New York Fashion Week: J. Crew goes for utility, frivolity

New York Fashion Week: J. Crew goes for utility, frivolity
Models pose at the J. Crew presentation during New York Fashion Week Fall-Winter 2015. (Fernanda Calfat/Getty Images for Mercedes-Benz Fashion Week)

Both the J. Crew men's and women's fall 2015 collections reached across the pond and into the past for inspiration – but that's about where the similarities end.

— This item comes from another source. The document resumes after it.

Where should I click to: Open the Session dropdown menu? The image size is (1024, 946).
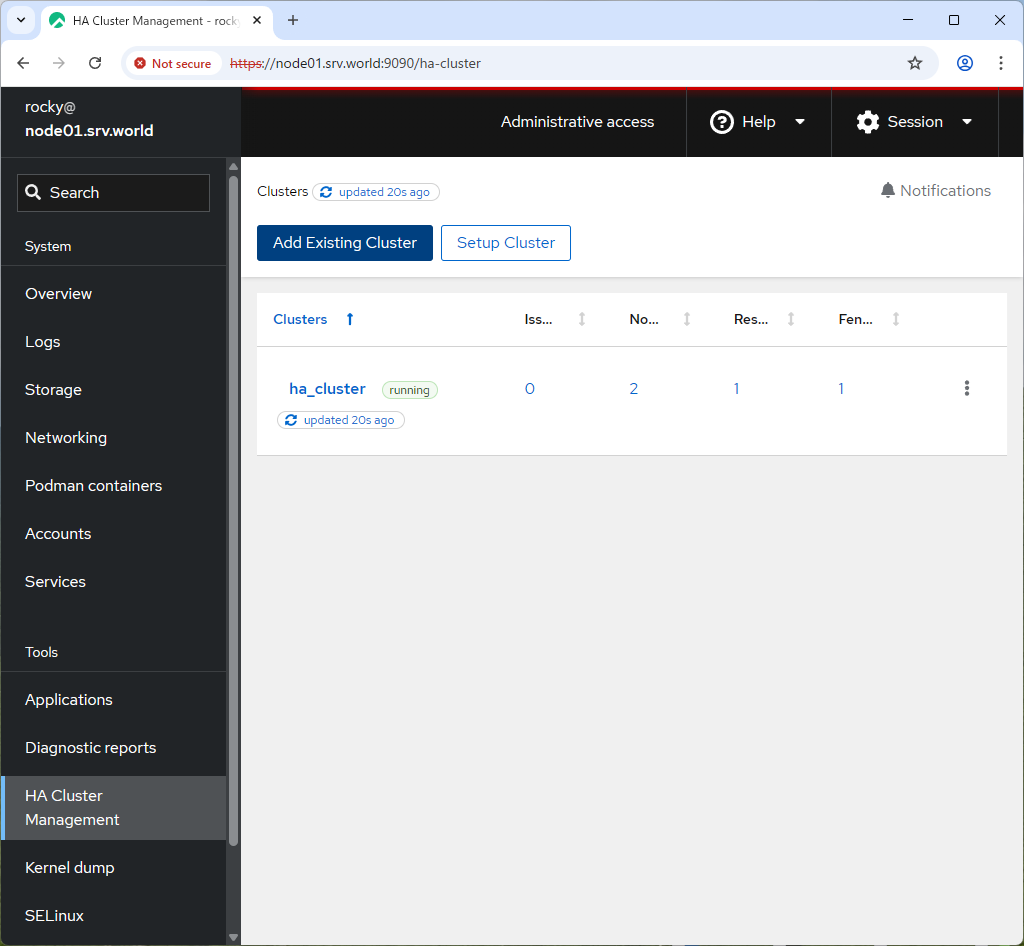[x=967, y=122]
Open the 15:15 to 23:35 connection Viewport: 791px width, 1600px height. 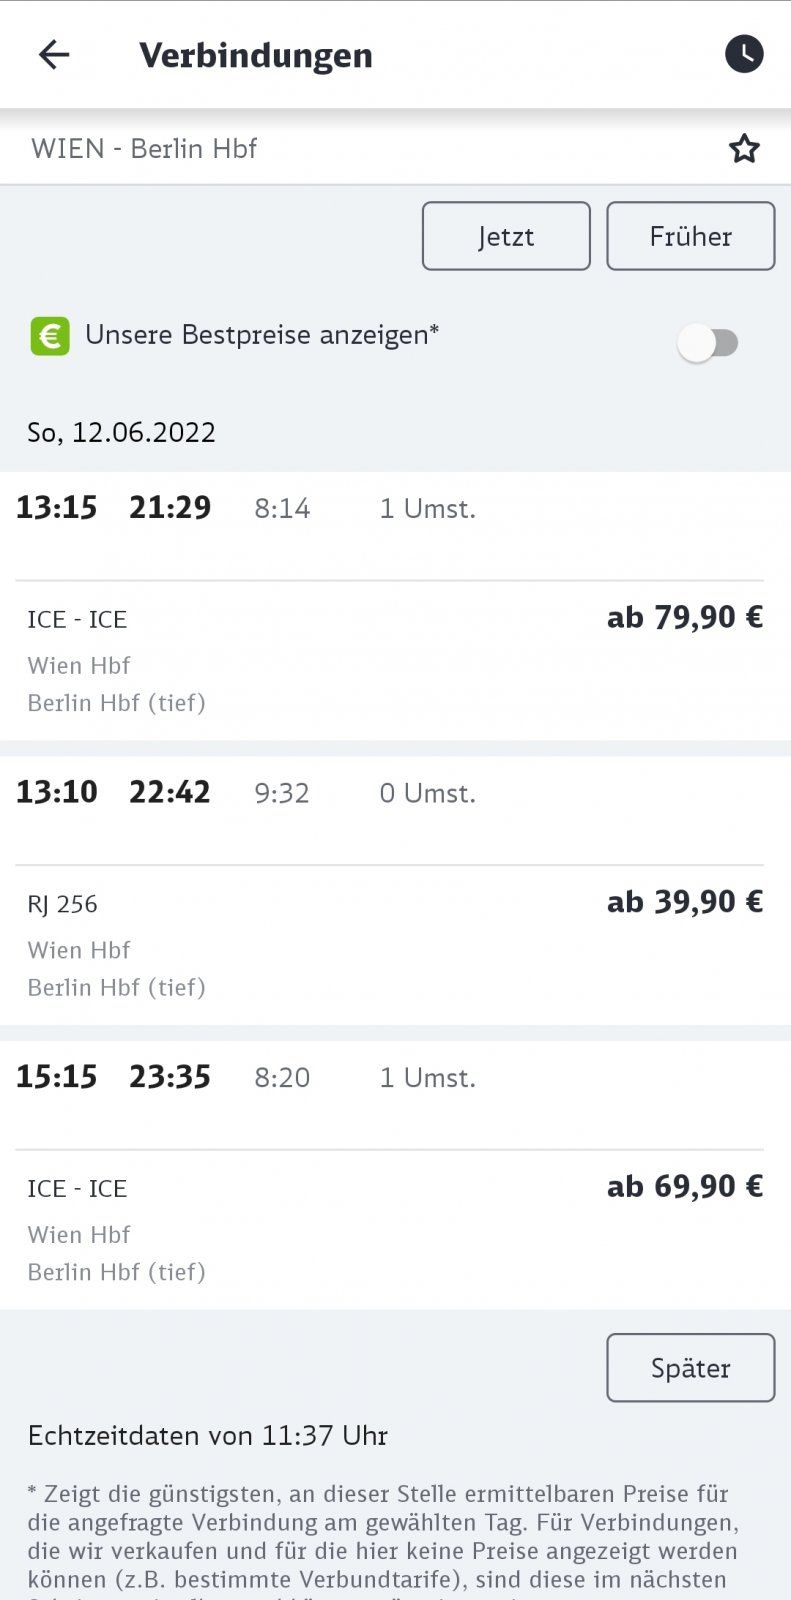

The menswear collection, presented Tuesday morning at the Lincoln Center tents, was as dutifully executed as a military maneuver and grounded in the same color palette; a utilitarian assortment of cargo pants, suits, cardigan sweaters, diamond-quilted sweatpants, chunky sweaters, parkas and overcoats with shearling and faux fur trim in navy blues, olive greens, camel and khaki.

"I was inspired by this vintage army/navy show I'd been to in the south of England," Frank Muytjens, head of men's design, told us. "It was held outdoors  and there were all these old army tents – including an old Red Cross tent – and everything was so functional and utilitarian." Muytjens pointed out that one particular dark green turtleneck sweater with dark blue horizontal stripes was based on an army blanket he'd seen. He also explained that the military aesthetic wasn't the only influence that found its way into the collection. "That look right there," he said, pointing to a model clad in a nubbly gray car coat, blue trousers, blue patterned scarf and white sweater, "was inspired by a photograph I have of Montgomery Clift."

The fall winter 2015 women's collection being presented on the opposite side of the room at the same time seemed downright spring-like by comparison;  pops of eye-catching yellow that found its way into skirts, rib-knit turtlenecks, fuzzy scarves and faux-fur jacket trim, a pale pink pullover hooded sweatshirt paired with a fringe-tastic candy-colored skirt that barely fell to mid-thigh, and jackets and floor-length pleated skirts with piled-on paillettes that resembled the button drawer at the world's happiest haberdasher.

"Peter Schlesinger's book 'Checkered Past[:A Visual Diary of the '60s and '70s]' was my starting point," said Tom Mora, head of women's design, referring to a book of photos chronicling the colorful and stylish lives and of artist David Hockney and his friends (including Paloma Picasso and Cecil Beaton) in London of the late 1960s and early 1970s. "I wanted that super-classic ease of dressing and lots of color."

To which we're compelled to answer: "Mission accomplished."